* **Work to complete**
All of the listing must be given again exactly, except that the images are dropped.

* **Provided material**
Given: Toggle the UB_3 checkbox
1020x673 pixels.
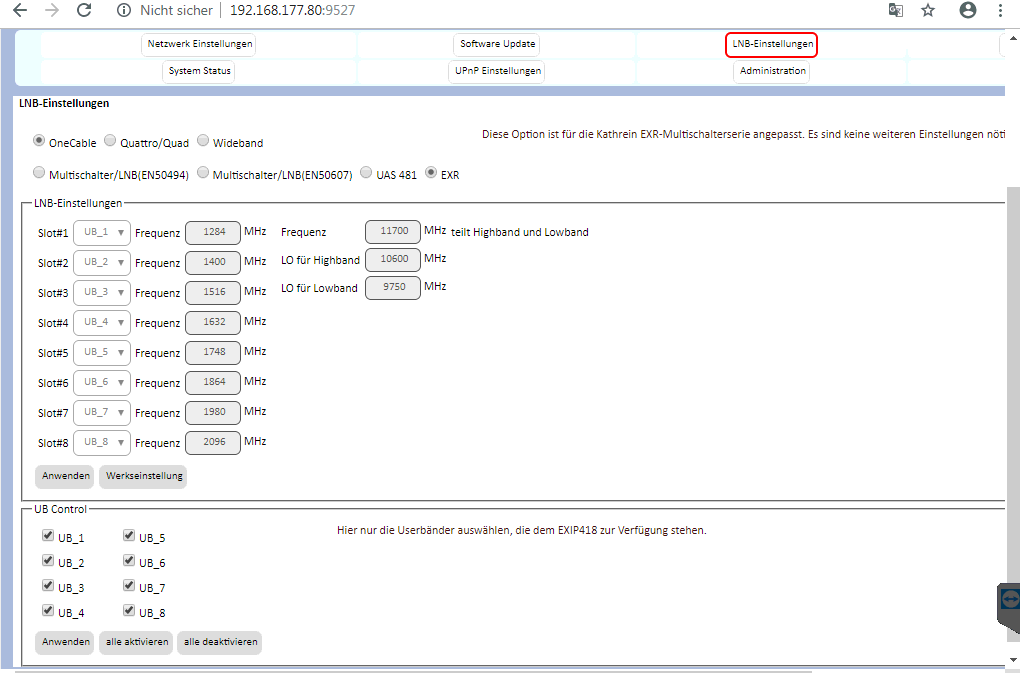Looking at the screenshot, I should (x=48, y=586).
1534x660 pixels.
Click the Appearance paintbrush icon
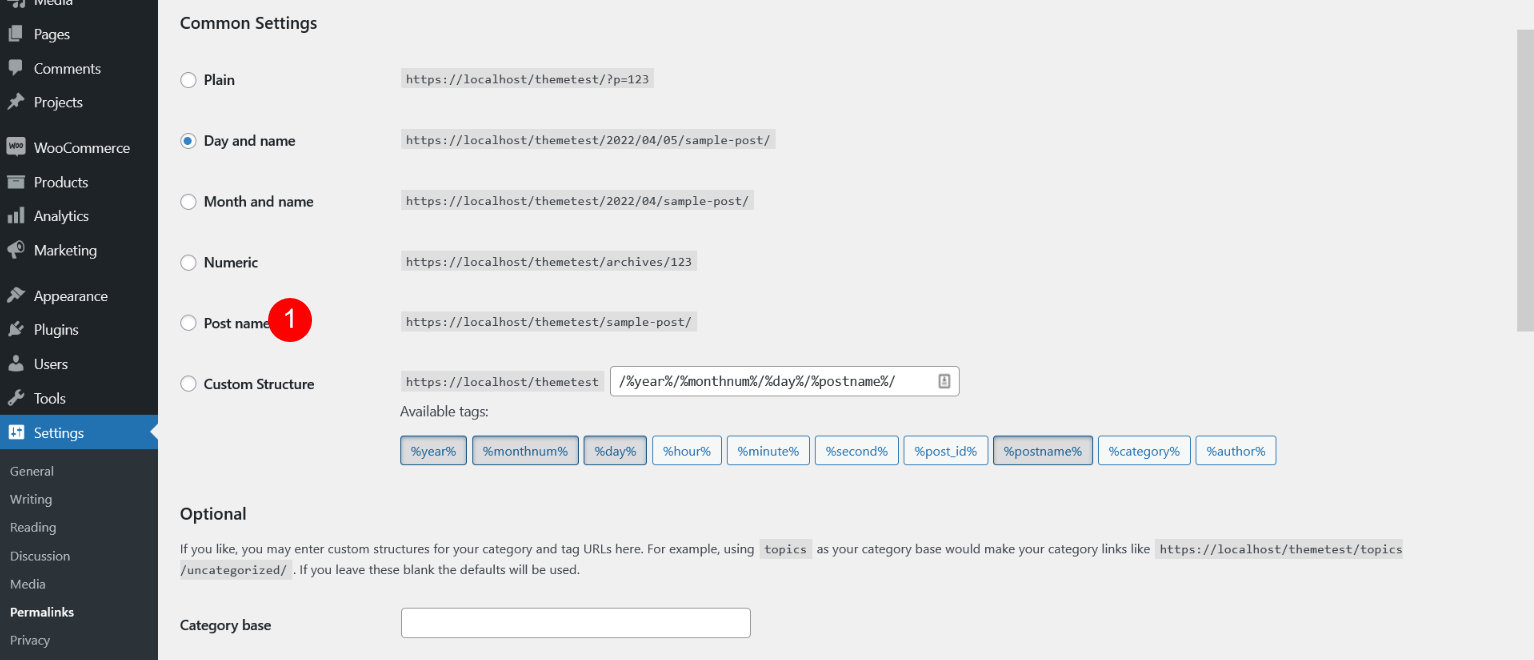click(x=15, y=296)
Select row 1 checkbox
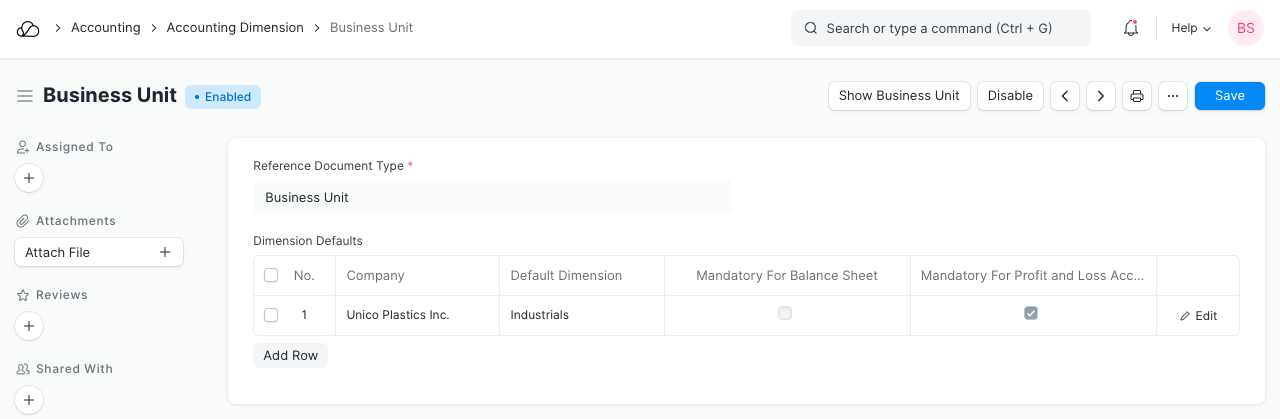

* **Written response**
Given: Toggle the UB_3 checkbox
1020x673 pixels.
Looking at the screenshot, I should (x=48, y=586).
1534x660 pixels.
Click the Appearance paintbrush icon
click(x=15, y=296)
Select row 1 checkbox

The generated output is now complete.